En outre, ce qu’il affirme est faux : “l’alternative” est connue car on sait parfaitement qu’à défaut d’avoir imposé à Israël le respect du droit international tel qu’elle l’a pourtant elle-même défini dans les résolutions onusiennes, la Communauté internationale porte sur les fonts baptismaux un État d’apartheid, dont il existe déjà plus qu’un embryon et dont la réalité se renforce chaque jour. C’est cela, l’alternative à laquelle nous conduit la componction soporifique de Pierre Vimont et de ses patrons, parce que fondamentalement leur limite infranchissable est qu’ils ne veulent rien imposer à Israël, et que dans ces conditions il n’y a aucune issue à l’impasse dans laquelle ils se sont eux-mêmes enfermés, et les deux peuples directement concernés avec eux.
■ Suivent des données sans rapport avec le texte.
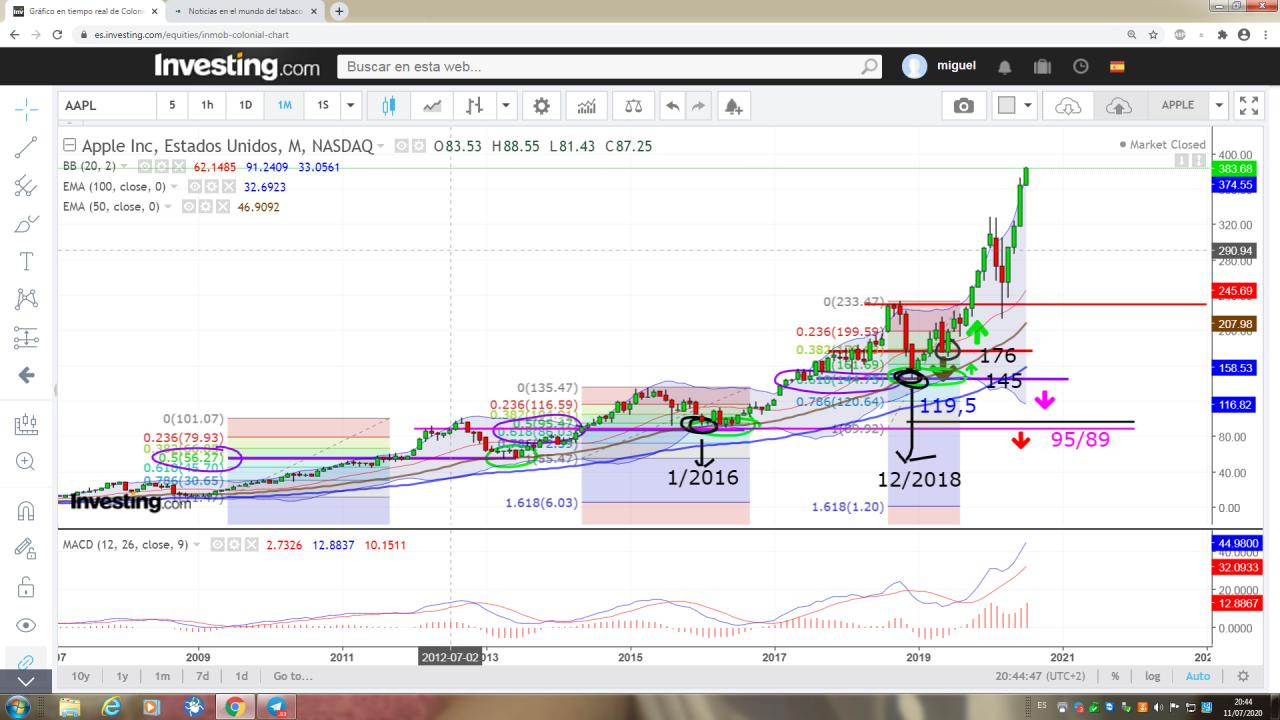The width and height of the screenshot is (1280, 720).
Task: Enter fullscreen chart mode
Action: pyautogui.click(x=1248, y=105)
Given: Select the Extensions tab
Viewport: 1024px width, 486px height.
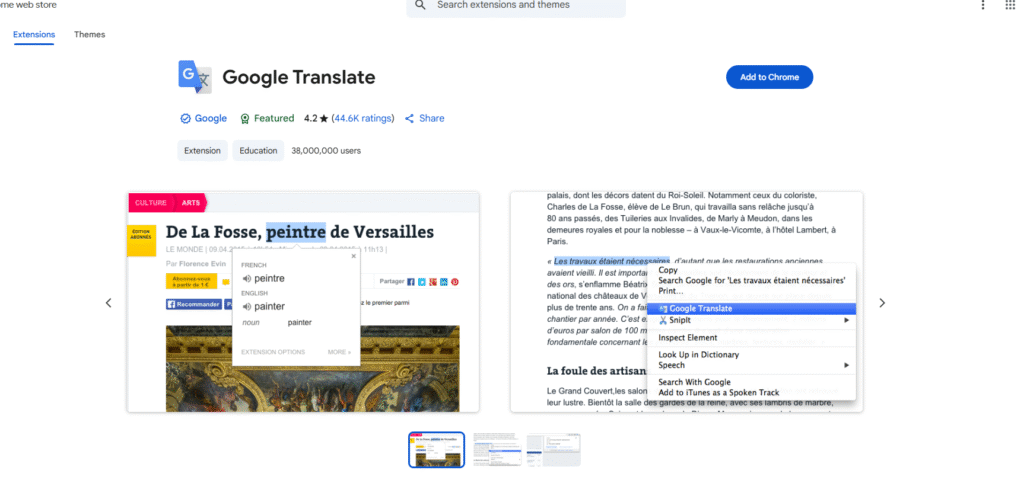Looking at the screenshot, I should click(x=34, y=34).
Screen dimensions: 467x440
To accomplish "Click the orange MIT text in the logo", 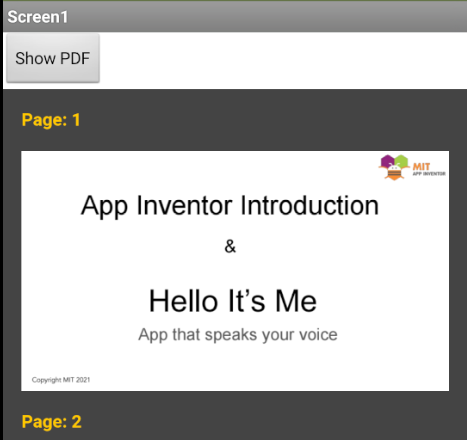I will 421,166.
Au cours des huit années de la présidence Obama, 100.000 colons juifs de plus se sont installés en Cisjordanie, et tandis que Washington finance à coups de milliards de dollars chaque année l’armement israélien (et par le fait même assure à ses industriels un joli débouché aux frais du contribuable étatsunien), l’Union Européenne quant à elle finance l’occupation. Charles Enderlin, encore lui, fait un décompte édifiant dans un article de “Libération” :
Après l’échec du sommet de Camp David en juillet 2000, des négociations de Taba en janvier 2001, de la rencontre de Charm el-Cheikh en février 2005, George W. Bush, le président américain, décidait qu’il était temps d’en finir avec le conflit israélo-palestinien. Le 27 novembre 2007, à Annapolis, il réunissait Ehud Olmert, le Premier ministre israélien, et Mahmoud Abbas, le président palestinien, pour frapper dans le marbre le principe de la solution à deux États. Les deux hommes s’engageaient à conclure les négociations en une année.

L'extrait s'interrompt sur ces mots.